[[ THE INPUT, beginning ]]
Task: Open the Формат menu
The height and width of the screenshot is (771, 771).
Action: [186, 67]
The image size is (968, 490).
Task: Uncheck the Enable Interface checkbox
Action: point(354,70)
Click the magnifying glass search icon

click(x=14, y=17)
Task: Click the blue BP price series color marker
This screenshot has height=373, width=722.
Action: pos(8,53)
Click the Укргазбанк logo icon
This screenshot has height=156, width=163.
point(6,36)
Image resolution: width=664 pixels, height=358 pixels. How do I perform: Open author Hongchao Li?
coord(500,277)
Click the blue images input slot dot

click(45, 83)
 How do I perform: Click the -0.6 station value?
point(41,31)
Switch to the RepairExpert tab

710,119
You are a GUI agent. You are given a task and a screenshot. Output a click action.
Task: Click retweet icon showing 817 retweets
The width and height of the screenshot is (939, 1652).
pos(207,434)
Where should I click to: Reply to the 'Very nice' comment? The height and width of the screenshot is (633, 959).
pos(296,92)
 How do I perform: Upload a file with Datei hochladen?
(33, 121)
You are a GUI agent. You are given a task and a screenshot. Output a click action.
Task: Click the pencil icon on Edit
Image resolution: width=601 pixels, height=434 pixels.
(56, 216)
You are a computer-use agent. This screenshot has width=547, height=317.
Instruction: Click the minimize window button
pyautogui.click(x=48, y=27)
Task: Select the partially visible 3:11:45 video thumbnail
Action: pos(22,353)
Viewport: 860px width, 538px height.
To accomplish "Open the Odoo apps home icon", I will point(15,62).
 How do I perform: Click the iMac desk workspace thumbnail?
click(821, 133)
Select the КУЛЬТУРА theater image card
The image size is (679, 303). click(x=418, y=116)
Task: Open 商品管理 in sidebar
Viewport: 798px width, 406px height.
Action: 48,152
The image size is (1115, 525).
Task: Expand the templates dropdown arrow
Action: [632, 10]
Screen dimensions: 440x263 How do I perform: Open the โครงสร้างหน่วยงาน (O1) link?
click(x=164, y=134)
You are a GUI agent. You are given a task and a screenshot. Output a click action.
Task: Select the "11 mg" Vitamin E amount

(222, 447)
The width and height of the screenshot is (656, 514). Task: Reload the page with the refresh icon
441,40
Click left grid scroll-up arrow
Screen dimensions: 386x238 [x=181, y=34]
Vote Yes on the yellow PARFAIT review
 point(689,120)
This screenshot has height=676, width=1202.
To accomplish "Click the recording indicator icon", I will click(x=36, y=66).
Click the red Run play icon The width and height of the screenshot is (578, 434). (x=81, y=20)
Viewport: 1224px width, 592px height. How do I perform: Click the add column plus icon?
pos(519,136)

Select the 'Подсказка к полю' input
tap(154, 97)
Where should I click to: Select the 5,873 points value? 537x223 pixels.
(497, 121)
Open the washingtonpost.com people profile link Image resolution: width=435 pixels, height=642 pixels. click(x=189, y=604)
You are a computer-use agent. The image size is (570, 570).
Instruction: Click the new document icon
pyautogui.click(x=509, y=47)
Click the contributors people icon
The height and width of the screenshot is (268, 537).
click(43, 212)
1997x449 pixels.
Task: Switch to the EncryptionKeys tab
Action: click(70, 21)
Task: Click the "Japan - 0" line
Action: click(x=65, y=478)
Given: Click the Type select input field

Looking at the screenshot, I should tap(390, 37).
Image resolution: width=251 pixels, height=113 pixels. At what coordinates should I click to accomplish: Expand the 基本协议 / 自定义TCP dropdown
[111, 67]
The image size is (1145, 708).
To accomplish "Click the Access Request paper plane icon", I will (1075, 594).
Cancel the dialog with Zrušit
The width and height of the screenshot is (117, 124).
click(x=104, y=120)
[[ THE INPUT, end ]]
→ INSTRUCTIONS FOR THE TASK
Would it be possible to set down the full listing again, character for character?

→ ANSWER TO THIS TASK
Task: Open the Формат menu
The height and width of the screenshot is (771, 771).
Action: [186, 67]
The image size is (968, 490).
Task: Uncheck the Enable Interface checkbox
Action: point(354,70)
Click the magnifying glass search icon

click(x=14, y=17)
Task: Click the blue BP price series color marker
This screenshot has height=373, width=722.
Action: pos(8,53)
Click the Укргазбанк logo icon
This screenshot has height=156, width=163.
point(6,36)
Image resolution: width=664 pixels, height=358 pixels. How do I perform: Open author Hongchao Li?
coord(500,277)
Click the blue images input slot dot

click(45, 83)
 How do I perform: Click the -0.6 station value?
point(41,31)
Switch to the RepairExpert tab

710,119
You are a GUI agent. You are given a task and a screenshot. Output a click action.
Task: Click retweet icon showing 817 retweets
The width and height of the screenshot is (939, 1652).
pos(207,434)
Where should I click to: Reply to the 'Very nice' comment? The height and width of the screenshot is (633, 959).
pos(296,92)
 How do I perform: Upload a file with Datei hochladen?
(33, 121)
You are a GUI agent. You are given a task and a screenshot. Output a click action.
Task: Click the pencil icon on Edit
Image resolution: width=601 pixels, height=434 pixels.
(56, 216)
You are a computer-use agent. This screenshot has width=547, height=317.
Instruction: Click the minimize window button
pyautogui.click(x=48, y=27)
Task: Select the partially visible 3:11:45 video thumbnail
Action: pos(22,353)
Viewport: 860px width, 538px height.
To accomplish "Open the Odoo apps home icon", I will point(15,62).
 How do I perform: Click the iMac desk workspace thumbnail?
click(821, 133)
Select the КУЛЬТУРА theater image card
The image size is (679, 303). click(x=418, y=116)
Task: Open 商品管理 in sidebar
Viewport: 798px width, 406px height.
Action: 48,152
The image size is (1115, 525).
Task: Expand the templates dropdown arrow
Action: [632, 10]
Screen dimensions: 440x263 How do I perform: Open the โครงสร้างหน่วยงาน (O1) link?
click(x=164, y=134)
You are a GUI agent. You are given a task and a screenshot. Output a click action.
Task: Select the "11 mg" Vitamin E amount

(222, 447)
The width and height of the screenshot is (656, 514). Task: Reload the page with the refresh icon
441,40
Click left grid scroll-up arrow
Screen dimensions: 386x238 [x=181, y=34]
Vote Yes on the yellow PARFAIT review
 point(689,120)
This screenshot has height=676, width=1202.
To accomplish "Click the recording indicator icon", I will click(x=36, y=66).
Click the red Run play icon The width and height of the screenshot is (578, 434). (x=81, y=20)
Viewport: 1224px width, 592px height. How do I perform: Click the add column plus icon?
pos(519,136)

Select the 'Подсказка к полю' input
tap(154, 97)
Where should I click to: Select the 5,873 points value? 537x223 pixels.
(497, 121)
Open the washingtonpost.com people profile link Image resolution: width=435 pixels, height=642 pixels. click(x=189, y=604)
You are a computer-use agent. The image size is (570, 570).
Instruction: Click the new document icon
pyautogui.click(x=509, y=47)
Click the contributors people icon
The height and width of the screenshot is (268, 537).
click(43, 212)
1997x449 pixels.
Task: Switch to the EncryptionKeys tab
Action: click(70, 21)
Task: Click the "Japan - 0" line
Action: click(x=65, y=478)
Given: Click the Type select input field

Looking at the screenshot, I should tap(390, 37).
Image resolution: width=251 pixels, height=113 pixels. At what coordinates should I click to accomplish: Expand the 基本协议 / 自定义TCP dropdown
[111, 67]
The image size is (1145, 708).
To accomplish "Click the Access Request paper plane icon", I will (1075, 594).
Cancel the dialog with Zrušit
The width and height of the screenshot is (117, 124).
click(x=104, y=120)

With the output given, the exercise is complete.